• **CONSEGNA ASSEGNATA 1**
Trascriva parola per parola le righe dei record dalla riga con "Task: Click View Controller Scene breadcrumb" alla riga con "Action: pyautogui.click(x=275, y=312)", comprese entrambe, e nient'altro.

• **BRANO ESTRATTO**
------------------------

Tra le righe. Per capire dove sta andando la politica scolastica, in questo periodo, bisogna leggere tra le righe, evidenziando ora il passaggio apparentemente secondario di un testo normativo oppure spulciando tra i resoconti di qualche riunione ministeriale oppure, ancora, captando informazioni dalla smentita di fonte ministeriale di una qualche notizia riguardante la scuola apparsa sui giornali.
Tanto per esemplificare, nell’incontro del 22 novembre con i sindacati si è fatto riferimento (la Cgil Scuola per criticarla; il ministro Carrozza per smentire gli allarmismi della Cgil) alla sperimentazione della riduzione di un anno nei licei. Se ne è per caso fatto oggetto di una riflessione ampia, tale da coinvolgere le scuola e chi in essa opera? Non pare. Eppure la questione ha una portata epocale, da qualunque parte la si voglia intendere. Ebbene, in conformità a un decreto ministeriale, sei scuole superiori in Italia (tre statali e tre paritarie) a decorrere dall’anno scolastico 2014-15, e per un quadriennio, sono autorizzate ad attivare un progetto di innovazione metodologico-didattica che metterebbe gli studenti in uscita dai percorsi liceali a 18 anni alla pari dei loro coetanei europei. Si sta sperimentando il futuro e il passato: quella riduzione del ciclo liceale a quattro anni già ipotizzata e subito abbandonata ai tempi della riforma Moratti-Bertagna. Ma non se ne conosce granché e tutto passa in sordina.

------------------------

• **CONSEGNA ASSEGNATA 2**
Citi fedelmente dal brano sulla politica scolastica il passo da "Tra le righe." a "apparsa sui giornali.".

------------------------

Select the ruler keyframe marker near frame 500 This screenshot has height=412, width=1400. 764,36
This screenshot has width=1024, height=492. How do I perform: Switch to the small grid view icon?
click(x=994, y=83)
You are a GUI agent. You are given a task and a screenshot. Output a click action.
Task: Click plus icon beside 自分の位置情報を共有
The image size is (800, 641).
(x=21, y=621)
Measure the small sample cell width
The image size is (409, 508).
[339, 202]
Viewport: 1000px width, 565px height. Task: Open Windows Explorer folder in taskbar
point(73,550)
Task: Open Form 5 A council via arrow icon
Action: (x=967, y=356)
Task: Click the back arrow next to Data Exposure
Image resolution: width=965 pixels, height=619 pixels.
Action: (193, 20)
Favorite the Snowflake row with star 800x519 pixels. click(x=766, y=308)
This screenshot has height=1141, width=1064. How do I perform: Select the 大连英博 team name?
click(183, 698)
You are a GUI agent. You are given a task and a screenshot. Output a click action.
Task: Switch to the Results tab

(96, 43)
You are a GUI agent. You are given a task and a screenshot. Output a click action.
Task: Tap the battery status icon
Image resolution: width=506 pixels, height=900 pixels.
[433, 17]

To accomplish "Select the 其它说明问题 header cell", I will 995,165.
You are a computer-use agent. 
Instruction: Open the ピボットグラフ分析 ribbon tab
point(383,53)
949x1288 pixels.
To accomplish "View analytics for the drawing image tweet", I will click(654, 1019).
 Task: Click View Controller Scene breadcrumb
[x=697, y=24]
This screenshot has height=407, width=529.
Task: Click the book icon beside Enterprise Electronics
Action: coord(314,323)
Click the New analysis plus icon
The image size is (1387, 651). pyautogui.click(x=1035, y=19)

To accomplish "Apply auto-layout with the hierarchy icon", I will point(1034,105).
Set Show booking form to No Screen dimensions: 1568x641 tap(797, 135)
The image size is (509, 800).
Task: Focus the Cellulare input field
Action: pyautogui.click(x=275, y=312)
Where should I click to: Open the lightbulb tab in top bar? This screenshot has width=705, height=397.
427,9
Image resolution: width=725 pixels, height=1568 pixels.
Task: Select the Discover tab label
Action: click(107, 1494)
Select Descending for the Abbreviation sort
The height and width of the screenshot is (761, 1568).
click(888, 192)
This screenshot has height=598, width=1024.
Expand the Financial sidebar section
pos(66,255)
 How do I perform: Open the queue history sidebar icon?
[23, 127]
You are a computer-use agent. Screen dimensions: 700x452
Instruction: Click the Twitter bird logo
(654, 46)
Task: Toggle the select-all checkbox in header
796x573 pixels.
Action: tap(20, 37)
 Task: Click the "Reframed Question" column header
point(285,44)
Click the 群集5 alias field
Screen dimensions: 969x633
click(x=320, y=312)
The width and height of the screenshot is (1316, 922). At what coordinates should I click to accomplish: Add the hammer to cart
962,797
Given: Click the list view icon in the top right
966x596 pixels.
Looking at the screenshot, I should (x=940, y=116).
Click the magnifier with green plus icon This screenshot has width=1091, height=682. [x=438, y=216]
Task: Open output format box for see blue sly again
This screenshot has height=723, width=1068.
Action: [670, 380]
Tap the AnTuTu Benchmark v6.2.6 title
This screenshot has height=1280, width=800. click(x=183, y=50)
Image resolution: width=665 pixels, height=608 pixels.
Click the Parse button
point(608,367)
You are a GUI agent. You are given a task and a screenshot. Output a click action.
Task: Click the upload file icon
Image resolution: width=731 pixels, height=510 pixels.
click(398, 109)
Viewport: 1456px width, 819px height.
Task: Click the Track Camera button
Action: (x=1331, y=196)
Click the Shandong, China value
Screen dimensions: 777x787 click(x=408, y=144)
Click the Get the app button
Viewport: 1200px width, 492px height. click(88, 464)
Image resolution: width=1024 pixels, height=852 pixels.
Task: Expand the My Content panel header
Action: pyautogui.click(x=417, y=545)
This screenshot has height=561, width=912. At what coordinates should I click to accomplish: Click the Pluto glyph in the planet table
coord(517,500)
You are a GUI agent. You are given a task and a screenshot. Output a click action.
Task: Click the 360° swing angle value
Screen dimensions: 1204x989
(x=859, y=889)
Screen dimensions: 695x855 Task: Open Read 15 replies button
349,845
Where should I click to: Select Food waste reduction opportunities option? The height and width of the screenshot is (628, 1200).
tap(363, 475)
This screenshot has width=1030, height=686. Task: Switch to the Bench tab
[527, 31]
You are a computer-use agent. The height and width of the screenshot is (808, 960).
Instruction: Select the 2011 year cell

------------------------

• **SOLUZIONE ESERCIZIO 1**
 Task: Click View Controller Scene breadcrumb
[x=697, y=24]
This screenshot has height=407, width=529.
Task: Click the book icon beside Enterprise Electronics
Action: coord(314,323)
Click the New analysis plus icon
The image size is (1387, 651). pyautogui.click(x=1035, y=19)

To accomplish "Apply auto-layout with the hierarchy icon", I will point(1034,105).
Set Show booking form to No Screen dimensions: 1568x641 tap(797, 135)
The image size is (509, 800).
Task: Focus the Cellulare input field
Action: pyautogui.click(x=275, y=312)

• **SOLUZIONE ESERCIZIO 2**
Tra le righe. Per capire dove sta andando la politica scolastica, in questo periodo, bisogna leggere tra le righe, evidenziando ora il passaggio apparentemente secondario di un testo normativo oppure spulciando tra i resoconti di qualche riunione ministeriale oppure, ancora, captando informazioni dalla smentita di fonte ministeriale di una qualche notizia riguardante la scuola apparsa sui giornali.